Zen Air Can Review: The Good
- Clean, clean power, with no EMI noise or hum when 5V USB cable used with a phone charger/power bank. No more bulky power bricks!
- Zero static or crackle when turning volume knob
- The cheapest way to get a 4.4 headphone out, even if it is not truly balanced like the OG Zen Can
- Lowest cost headphone amp, even against Chinese competition like the Topping DX1 or SMSL SH-6.
- Easy to stack, and stays out of the way in your PC setup
- USD $95 price, Zen Air Dac and Zen Air Can stack: USD $200. Closest competition in the FiiO K7 is USD $241.
- Pair with Zen Dac v1, USB cable, USB 5V cable, USB female into USB C male adaptor, power bank and you have a mobile desktop level setup for testing headphones (this full setup runs off USB and a power bank, but the Zen Air DAC uses a power brick. For this setup to work you need a Zen DAC v1 or v2)
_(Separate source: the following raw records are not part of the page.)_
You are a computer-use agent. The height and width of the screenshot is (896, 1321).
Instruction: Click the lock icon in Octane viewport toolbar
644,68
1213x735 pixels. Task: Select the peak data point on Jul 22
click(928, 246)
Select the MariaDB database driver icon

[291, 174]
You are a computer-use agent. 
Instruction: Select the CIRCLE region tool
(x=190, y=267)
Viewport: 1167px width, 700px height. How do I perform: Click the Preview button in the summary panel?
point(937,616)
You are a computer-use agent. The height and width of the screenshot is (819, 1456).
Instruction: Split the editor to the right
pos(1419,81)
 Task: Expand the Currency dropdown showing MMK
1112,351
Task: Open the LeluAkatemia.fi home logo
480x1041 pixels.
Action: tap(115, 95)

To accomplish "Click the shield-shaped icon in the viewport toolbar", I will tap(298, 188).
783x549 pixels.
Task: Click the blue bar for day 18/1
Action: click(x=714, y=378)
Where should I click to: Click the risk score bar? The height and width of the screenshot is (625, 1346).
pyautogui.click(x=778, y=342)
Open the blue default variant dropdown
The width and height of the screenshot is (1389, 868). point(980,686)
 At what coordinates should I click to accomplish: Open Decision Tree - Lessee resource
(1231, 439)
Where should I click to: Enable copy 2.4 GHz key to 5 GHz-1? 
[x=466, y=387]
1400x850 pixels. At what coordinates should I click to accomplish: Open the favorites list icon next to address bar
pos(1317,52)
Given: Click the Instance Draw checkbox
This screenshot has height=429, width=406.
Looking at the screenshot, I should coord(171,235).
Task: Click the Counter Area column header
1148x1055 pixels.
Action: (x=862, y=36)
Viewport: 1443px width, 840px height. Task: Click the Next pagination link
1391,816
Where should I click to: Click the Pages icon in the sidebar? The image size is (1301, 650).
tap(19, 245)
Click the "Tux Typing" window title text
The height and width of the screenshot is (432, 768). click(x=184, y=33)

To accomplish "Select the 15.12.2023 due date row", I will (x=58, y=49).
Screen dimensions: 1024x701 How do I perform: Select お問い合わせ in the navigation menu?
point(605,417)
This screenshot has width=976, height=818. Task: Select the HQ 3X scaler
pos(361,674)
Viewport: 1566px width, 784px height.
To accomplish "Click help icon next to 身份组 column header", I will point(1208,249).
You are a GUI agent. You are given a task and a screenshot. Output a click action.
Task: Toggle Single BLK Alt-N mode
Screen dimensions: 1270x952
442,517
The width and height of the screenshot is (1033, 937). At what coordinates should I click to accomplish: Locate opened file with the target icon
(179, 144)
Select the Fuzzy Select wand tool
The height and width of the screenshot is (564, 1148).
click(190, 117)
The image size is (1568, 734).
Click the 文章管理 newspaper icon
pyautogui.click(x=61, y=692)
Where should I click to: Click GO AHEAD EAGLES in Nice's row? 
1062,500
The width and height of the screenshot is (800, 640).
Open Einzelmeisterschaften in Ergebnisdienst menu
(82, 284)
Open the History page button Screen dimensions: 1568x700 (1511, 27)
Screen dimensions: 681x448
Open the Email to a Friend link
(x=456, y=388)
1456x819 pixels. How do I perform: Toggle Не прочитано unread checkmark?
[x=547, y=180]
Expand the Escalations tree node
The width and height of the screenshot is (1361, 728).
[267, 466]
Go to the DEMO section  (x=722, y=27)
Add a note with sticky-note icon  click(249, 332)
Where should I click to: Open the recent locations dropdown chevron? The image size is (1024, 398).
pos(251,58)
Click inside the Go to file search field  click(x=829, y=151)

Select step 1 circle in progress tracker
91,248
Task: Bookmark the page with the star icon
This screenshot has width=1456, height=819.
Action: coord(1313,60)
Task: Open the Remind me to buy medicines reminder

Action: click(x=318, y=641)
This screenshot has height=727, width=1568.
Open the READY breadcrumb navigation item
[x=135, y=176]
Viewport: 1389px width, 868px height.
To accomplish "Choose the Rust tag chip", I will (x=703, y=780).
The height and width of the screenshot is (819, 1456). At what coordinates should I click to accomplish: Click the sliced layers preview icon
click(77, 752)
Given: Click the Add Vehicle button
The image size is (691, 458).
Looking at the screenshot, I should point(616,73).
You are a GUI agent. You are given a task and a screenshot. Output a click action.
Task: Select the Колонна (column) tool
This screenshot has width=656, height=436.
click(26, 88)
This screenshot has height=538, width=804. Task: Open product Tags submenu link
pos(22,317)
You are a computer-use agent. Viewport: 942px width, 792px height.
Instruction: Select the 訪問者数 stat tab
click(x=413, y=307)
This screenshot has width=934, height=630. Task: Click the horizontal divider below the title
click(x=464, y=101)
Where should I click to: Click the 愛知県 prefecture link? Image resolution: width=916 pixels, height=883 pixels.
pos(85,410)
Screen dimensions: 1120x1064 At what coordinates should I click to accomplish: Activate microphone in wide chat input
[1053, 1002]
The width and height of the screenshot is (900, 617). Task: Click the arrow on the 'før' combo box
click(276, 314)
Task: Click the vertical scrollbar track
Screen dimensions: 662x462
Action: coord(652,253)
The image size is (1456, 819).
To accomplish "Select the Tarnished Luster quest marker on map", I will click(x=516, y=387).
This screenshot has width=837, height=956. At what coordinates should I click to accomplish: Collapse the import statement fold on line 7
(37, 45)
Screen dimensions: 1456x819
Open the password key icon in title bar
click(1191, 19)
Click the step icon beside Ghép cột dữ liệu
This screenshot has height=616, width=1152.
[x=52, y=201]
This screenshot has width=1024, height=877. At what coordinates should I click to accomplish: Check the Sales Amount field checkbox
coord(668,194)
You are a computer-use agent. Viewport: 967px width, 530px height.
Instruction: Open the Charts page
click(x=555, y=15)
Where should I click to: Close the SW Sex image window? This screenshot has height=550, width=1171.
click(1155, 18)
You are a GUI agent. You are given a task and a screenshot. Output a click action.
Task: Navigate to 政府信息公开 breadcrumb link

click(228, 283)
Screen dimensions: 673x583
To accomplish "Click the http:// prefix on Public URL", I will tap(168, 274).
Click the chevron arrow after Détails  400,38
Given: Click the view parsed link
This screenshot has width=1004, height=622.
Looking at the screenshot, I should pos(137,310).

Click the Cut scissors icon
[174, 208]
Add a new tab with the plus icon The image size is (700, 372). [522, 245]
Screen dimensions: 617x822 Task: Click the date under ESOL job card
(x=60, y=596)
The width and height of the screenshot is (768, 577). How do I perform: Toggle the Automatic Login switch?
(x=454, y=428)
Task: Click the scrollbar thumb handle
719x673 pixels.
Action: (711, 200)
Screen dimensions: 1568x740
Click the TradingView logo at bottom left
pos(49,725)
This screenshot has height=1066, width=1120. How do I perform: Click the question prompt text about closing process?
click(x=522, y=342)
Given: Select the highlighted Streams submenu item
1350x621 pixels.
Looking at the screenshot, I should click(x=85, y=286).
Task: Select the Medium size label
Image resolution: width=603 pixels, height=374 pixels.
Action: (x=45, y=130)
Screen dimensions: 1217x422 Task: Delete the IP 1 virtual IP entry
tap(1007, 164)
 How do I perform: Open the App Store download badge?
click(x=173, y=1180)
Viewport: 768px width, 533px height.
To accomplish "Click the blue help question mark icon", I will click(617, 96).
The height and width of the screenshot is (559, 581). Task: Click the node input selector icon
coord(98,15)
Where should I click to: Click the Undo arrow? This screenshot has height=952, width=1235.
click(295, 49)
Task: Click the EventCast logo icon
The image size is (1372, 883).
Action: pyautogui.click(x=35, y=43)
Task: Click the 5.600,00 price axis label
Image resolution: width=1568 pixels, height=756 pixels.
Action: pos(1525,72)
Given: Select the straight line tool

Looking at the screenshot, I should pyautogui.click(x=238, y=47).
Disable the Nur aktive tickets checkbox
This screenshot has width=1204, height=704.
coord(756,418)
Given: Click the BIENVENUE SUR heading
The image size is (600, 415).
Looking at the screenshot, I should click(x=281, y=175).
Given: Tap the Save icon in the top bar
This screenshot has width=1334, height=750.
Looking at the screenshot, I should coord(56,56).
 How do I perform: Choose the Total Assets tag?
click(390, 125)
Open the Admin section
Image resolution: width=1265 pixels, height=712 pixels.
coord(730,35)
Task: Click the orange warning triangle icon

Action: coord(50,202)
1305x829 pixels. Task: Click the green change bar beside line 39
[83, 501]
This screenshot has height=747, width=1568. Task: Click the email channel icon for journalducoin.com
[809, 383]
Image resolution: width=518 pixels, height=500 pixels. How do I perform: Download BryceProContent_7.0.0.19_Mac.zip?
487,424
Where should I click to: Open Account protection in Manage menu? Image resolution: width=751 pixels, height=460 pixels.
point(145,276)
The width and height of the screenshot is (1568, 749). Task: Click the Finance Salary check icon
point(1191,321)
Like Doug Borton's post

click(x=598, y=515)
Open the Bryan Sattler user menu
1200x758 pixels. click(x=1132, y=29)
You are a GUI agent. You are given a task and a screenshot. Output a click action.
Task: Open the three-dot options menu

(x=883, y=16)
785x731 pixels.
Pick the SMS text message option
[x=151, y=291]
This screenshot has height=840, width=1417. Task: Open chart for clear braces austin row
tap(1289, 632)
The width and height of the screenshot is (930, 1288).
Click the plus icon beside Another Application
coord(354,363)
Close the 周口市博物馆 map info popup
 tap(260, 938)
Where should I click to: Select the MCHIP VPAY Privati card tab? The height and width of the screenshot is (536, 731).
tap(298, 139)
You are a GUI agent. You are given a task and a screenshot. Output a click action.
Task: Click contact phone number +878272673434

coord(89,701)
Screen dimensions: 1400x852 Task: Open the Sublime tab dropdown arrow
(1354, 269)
- Budget price, non-budget sound
- Pairs beautifully with HD600, R70x and Moondrop Kato, in case you own any of these items. Xbass+ in particular works wonders for immersion in movies or video games with the HD600, and not all the time with music.
Zen Air Can: The Bad
Closing Thoughts:
I have been familiar with the Zen Dac V1, OG Zen Can, FiiO K5 for years now, and the K7 more recently.
I am retiring the OG Zen Can for the Zen Air Can for a rather strange reason. USB power out. I am wholeheartedly recommending the Zen Air Can for being a convenient, low cost headphone option with certain features that punch over it's weight.
The Zen Air Can is affordable, portable, powerful and has features useful for new audiophiles. It also has a slight warm tilt in sound.
XBass+ and to a lesser extent XSpace, are great features to help tinker with the sound profile for newbies who only have 1 or 2 headphones
The full on Zen stack is also the
cheapest stack option that isn't a Chinese product, which will not be easily covered by warranty.
Zen Dac v1 can be easily found online secondhand for even lower price than the Zen Air Can, for immense value when pairing with the Zen Air Can.
Separating the amp and DAC gives room for adding modular pieces like bluetooth, or in my case, a Schitt Lokius.
4.4 balanced connector remains the easiest, lightest connector for a premium headphone. You can commit to 4.4 connector, and then bring your headphone for testing with new gear easily. XLR balanced is a bit heavy and unweidly, sometimes being heavy enough to move your stack around the table.
Zen Air Dac, Zen Dac v1/v2 are USB bus powered, while Zen Air Can is USB 5V powered through a power bank, phone USB charger or USB port. Making it easy to bring to and fro from work, for new gear auditions or if you are the child of divorced parents and move around a lot.
The
Zen Stack remains the cheapest possible way to get 4.4 audio out, even if the Zen Air Can is not "true" balance out (uses single ended RCA from Zen Dac v1 into Zen Air Can and then 4.4 audio out).
Ifi has a winning entry level slew of products here, that I will happily recommend over even the cheapest, well built stuff from China like the Topping DX1, SMSL SU-6 / SH-6 stack or FiiO K5.
Yes the SMSL stack has bluetooth and optical. But it costs substantially more for no 4.4mm balanced out. Similarly, for the K5. The cheapest options for 4.4 true balanced out is the Zen Dac v1 > Zen Can
or FiiO K7
or any balanced DAC into the Topping A30 Pro.
You can of course end up with a Frankenstein mash of Chinese products with different sizes and 2 or 3 heavy power bricks.
As someone who doesn't have all the space in the world for an audio setup, and even less budget than I have space, I'm immensely happy with this setup. I am still wishing on ifi to include a longer USB cable for ALL their products. The short blue cable with the DACs makes sense with a laptop but definitely not a larger sized PC that sits on the ground. I have to use a USB extender to have everything sit on my desk. But at work, this makes things far more cumbersome than it has to be as I have to bring my own extender, diminishing the overall portability of the Zen sandwich.
I am also humbly requesting that ifi
consider making a tone control in the Zen series form factor to rival the Schitt Lokius, Loki Mini or JDS Subjective 3. Not because any of those products are bad, but because the Zen sandwich is still my favorite form factor of any audio product.
This is an easy recommendation from me, and I especially recommend it to students and minimalists. This is an affordable, reliable setup that helps you get rid of a lot of power brick clutter while remaining small yet powerful. You also get options for RCA speaker out into something like the Edifier R1700 through the Zen DAC, even if you have to rather annoyingly, change the RCA connectors from your DAC into the speakers.
But the end result is you get full on bookshelf speakers for movies in a living room or large bedroom through a convenient DAC with a buttery smooth volume knob, a headphone amp that is also easy to connect through RCA AND a pitch black background with no static or hum for a few hundred bucks. Reliable value, without worrying about warranty or having a similarly priced Topping product suddenly not working for no rhyme or reason.